3. How does Sun imagine the revolutionary government developing and
changing over time? What factors might lead government to develop in
directions different from those that Sun imagines?
How long might it take to complete these three stages?
The Republic of China was in a shambles in 1924. The national government in Beijing was a virtually powerless prize over which warlords fought; it had no real authority over the country, which was administered (more or less) in a patchwork fashion by hundreds of independent warlords. Sun Yat-sen (1866-1925), the intellectual “father” of the
Republic of China, was in Guangzhou, working, with Soviet assistance, to turn his Guomindang or Nationalist Party into a tightly organized Leninist political party in command of an army strong enough to defeat the warlords and reunite China.
As a part of the rebuilding of the Guomindang, Sun Yat-sen gave a series of lectures on the Three People’s Principles. The Three People’s Principles (Democracy, Nationalism, and People’s Livelihood) were the ill-defined “ideology” of the Nationalist revolution. Sun had begun articulating these three principles as a revolutionary conspirator prior to the 1911 Revolution. Now, as the leader of a political party, Sun wanted to sharpen the definitions of the Three People’s Principles and fit them to the needs of the mid-1920s.
Document 4: “The Principle of Democracy” (1924) By Sun Yatsen After China has established a powerful government, we must not be afraid, as Western
people are, that the government will become too strong and that we will be unable to control it.
For it is our plan that the political power of the reconstructed state be divided into two parts.
One is the power over the government; that great power will be placed entirely in the hands of the people, who will have a full degree of sovereignty and will be able to control directly the affairs of state — this political power is popular sovereignty. The other power is the governing power; that great power will be placed in the hands of the government organs, which will be powerful and will manage all the nation’s business — this governing power is the power of the government. …
What are the newest discoveries in the way of exercising popular sovereignty? First,
there is suffrage, and it is the only method practiced in the so called democracies. …
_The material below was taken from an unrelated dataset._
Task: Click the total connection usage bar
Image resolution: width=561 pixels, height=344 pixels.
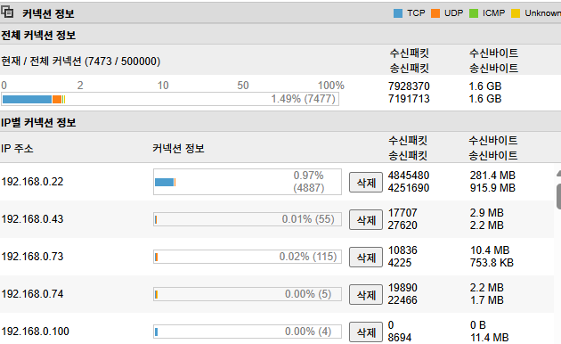Action: pyautogui.click(x=170, y=99)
The second of the newly discovered methods is the right of recall. …
… If the people think that a certain law would be of great advantage to them, they
should have the power to decide upon this law and turn it over to the government for
execution. This third kind of popular power is called initiative.
If the people think that an old law is not beneficial to them, they should have the power
to amend it and to ask the government to enforce the amended law and do away with the old law. This is called the referendum and is a fourth form of popular sovereignty.
1. Looking at it from Sun Yat-sen’s point of view in 1924, why should he want a
powerful government? Why does he contrast his desire with a Western fear
of powerful government?
2. Sun lays out four ways in which popular sovereignty will be exercised. Are
there ways in which popular sovereignty could be exercised that Sun fails to
mention? If so, why might he not mention them?
3. Considering the models of government available at the time (1924), which
other models around the world does Sun’s vision most closely resemble?